MATERIAL FOR THIS TASK>

= Beginning of Section =

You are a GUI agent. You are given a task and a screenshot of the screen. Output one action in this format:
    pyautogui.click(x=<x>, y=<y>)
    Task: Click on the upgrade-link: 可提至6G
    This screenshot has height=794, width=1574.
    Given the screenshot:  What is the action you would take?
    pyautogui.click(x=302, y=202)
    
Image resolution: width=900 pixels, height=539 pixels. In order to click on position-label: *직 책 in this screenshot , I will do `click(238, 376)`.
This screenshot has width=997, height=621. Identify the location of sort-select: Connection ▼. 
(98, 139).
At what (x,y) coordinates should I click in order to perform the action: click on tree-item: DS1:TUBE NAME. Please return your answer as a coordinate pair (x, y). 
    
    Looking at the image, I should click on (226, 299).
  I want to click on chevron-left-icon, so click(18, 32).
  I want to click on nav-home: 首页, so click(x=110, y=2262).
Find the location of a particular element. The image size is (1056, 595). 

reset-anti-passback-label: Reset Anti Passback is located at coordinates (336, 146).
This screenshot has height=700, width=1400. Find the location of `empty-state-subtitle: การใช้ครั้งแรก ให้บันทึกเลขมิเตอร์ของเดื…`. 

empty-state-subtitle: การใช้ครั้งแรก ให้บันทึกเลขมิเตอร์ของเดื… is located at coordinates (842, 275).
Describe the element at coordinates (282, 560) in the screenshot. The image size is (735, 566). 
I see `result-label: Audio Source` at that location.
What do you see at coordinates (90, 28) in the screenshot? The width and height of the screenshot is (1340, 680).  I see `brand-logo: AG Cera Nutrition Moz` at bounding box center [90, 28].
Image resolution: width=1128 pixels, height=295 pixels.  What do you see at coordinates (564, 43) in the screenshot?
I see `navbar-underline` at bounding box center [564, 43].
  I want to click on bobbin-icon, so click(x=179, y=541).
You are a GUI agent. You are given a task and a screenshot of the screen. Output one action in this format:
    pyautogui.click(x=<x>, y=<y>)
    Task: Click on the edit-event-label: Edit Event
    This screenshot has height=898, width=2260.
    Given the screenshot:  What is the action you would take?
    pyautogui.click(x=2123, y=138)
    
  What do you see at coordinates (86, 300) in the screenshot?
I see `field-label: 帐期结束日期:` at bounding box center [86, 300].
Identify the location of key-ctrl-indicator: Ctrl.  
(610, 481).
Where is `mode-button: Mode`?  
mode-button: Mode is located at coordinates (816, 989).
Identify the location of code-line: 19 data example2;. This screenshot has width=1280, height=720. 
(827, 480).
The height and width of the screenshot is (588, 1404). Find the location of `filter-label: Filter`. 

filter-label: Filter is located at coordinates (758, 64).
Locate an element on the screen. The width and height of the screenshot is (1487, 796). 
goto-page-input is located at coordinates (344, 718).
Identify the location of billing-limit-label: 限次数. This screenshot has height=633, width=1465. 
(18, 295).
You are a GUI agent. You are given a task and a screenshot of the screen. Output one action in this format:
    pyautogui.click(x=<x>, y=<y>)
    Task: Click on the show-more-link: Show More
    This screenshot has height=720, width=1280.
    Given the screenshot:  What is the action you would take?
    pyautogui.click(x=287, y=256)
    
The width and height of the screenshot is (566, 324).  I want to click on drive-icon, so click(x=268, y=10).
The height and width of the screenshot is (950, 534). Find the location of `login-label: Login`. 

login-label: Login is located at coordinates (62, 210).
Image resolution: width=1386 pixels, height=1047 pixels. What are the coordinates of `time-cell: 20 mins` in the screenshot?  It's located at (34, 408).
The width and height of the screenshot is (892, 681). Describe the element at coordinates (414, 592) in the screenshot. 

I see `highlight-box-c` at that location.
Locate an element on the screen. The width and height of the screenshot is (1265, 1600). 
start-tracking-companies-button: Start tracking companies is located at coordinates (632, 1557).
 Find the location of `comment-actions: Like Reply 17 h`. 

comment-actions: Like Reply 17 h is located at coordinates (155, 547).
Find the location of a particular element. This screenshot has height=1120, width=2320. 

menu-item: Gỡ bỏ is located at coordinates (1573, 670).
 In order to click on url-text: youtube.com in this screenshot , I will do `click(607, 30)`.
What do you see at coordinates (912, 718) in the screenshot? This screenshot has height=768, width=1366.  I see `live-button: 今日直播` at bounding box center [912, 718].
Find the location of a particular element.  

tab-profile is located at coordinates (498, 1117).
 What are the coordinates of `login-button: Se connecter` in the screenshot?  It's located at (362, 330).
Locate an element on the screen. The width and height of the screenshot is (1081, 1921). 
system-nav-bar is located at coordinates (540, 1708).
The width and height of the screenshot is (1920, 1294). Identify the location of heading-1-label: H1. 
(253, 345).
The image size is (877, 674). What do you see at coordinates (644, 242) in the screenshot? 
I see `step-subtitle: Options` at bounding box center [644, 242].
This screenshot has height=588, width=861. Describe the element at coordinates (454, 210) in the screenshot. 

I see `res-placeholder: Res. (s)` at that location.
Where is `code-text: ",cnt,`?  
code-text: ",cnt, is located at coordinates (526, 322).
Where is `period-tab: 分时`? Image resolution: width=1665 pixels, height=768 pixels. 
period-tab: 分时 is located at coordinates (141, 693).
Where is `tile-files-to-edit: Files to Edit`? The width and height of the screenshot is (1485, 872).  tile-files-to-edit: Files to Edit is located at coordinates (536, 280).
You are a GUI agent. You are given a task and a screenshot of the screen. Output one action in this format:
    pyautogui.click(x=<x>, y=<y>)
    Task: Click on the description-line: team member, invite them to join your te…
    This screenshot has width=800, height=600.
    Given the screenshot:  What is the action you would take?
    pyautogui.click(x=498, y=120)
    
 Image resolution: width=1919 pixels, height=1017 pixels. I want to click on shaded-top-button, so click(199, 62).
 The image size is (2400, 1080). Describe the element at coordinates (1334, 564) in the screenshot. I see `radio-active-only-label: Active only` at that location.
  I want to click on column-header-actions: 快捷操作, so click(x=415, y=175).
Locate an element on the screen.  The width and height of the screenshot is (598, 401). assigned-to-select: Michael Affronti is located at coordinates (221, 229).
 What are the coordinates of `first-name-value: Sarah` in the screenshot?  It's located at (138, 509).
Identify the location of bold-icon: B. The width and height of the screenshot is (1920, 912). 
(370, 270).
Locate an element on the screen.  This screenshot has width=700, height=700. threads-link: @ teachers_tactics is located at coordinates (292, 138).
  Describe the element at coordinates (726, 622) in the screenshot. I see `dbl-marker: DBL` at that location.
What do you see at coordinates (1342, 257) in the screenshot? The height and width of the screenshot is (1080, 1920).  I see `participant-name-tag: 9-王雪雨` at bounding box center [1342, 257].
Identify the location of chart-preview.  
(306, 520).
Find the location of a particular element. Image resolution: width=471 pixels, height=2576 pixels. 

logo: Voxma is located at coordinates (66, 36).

= End of Section =

EXERCISE AIM> Write out the rows above again from the very start through the line containing "pyautogui.click(x=302, y=202)", swapping "upgrade-link" for "upgrade-button" and keeping everything else identical.

RESPONSE TO THIS TASK>
You are a GUI agent. You are given a task and a screenshot of the screen. Output one action in this format:
    pyautogui.click(x=<x>, y=<y>)
    Task: Click on the upgrade-button: 可提至6G
    This screenshot has height=794, width=1574.
    Given the screenshot:  What is the action you would take?
    pyautogui.click(x=302, y=202)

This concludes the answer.